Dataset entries
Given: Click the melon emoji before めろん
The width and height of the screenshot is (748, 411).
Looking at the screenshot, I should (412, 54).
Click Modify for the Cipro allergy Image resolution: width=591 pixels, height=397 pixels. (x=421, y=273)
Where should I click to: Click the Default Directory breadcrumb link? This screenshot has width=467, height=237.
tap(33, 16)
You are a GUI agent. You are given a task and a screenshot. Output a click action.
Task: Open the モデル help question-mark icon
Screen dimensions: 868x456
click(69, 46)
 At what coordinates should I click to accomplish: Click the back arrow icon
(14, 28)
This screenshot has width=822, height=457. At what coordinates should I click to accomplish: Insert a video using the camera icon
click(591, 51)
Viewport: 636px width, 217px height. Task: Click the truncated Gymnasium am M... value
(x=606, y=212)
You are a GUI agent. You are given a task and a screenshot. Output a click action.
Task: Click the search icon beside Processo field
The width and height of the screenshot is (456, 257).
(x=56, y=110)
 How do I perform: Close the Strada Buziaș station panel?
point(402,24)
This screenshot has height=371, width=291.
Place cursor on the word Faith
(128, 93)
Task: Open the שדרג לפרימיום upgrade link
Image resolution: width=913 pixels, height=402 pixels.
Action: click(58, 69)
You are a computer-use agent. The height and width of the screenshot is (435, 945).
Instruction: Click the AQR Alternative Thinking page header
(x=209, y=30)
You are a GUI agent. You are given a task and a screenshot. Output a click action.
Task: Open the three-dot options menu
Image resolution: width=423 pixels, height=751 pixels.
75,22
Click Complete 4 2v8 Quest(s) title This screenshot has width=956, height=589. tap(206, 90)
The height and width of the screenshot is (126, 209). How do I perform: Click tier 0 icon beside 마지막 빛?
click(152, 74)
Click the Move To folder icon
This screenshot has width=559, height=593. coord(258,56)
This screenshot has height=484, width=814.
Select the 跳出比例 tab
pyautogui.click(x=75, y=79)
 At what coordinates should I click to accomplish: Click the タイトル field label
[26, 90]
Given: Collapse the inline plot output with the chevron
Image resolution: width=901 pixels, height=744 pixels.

### ACTIVITY
Print the records above exactly. Omit nothing.

### RESULT FOR THIS TASK
Given: Click the melon emoji before めろん
The width and height of the screenshot is (748, 411).
Looking at the screenshot, I should (412, 54).
Click Modify for the Cipro allergy Image resolution: width=591 pixels, height=397 pixels. (x=421, y=273)
Where should I click to: Click the Default Directory breadcrumb link? This screenshot has width=467, height=237.
tap(33, 16)
You are a GUI agent. You are given a task and a screenshot. Output a click action.
Task: Open the モデル help question-mark icon
Screen dimensions: 868x456
click(69, 46)
 At what coordinates should I click to accomplish: Click the back arrow icon
(14, 28)
This screenshot has width=822, height=457. At what coordinates should I click to accomplish: Insert a video using the camera icon
click(591, 51)
Viewport: 636px width, 217px height. Task: Click the truncated Gymnasium am M... value
(x=606, y=212)
You are a GUI agent. You are given a task and a screenshot. Output a click action.
Task: Click the search icon beside Processo field
The width and height of the screenshot is (456, 257).
(x=56, y=110)
 How do I perform: Close the Strada Buziaș station panel?
point(402,24)
This screenshot has height=371, width=291.
Place cursor on the word Faith
(128, 93)
Task: Open the שדרג לפרימיום upgrade link
Image resolution: width=913 pixels, height=402 pixels.
Action: click(58, 69)
You are a computer-use agent. The height and width of the screenshot is (435, 945).
Instruction: Click the AQR Alternative Thinking page header
(x=209, y=30)
You are a GUI agent. You are given a task and a screenshot. Output a click action.
Task: Open the three-dot options menu
Image resolution: width=423 pixels, height=751 pixels.
75,22
Click Complete 4 2v8 Quest(s) title This screenshot has width=956, height=589. tap(206, 90)
The height and width of the screenshot is (126, 209). How do I perform: Click tier 0 icon beside 마지막 빛?
click(152, 74)
Click the Move To folder icon
This screenshot has width=559, height=593. coord(258,56)
This screenshot has height=484, width=814.
Select the 跳出比例 tab
pyautogui.click(x=75, y=79)
 At what coordinates should I click to accomplish: Click the タイトル field label
[26, 90]
Given: Collapse the inline plot output with the chevron
Image resolution: width=901 pixels, height=744 pixels.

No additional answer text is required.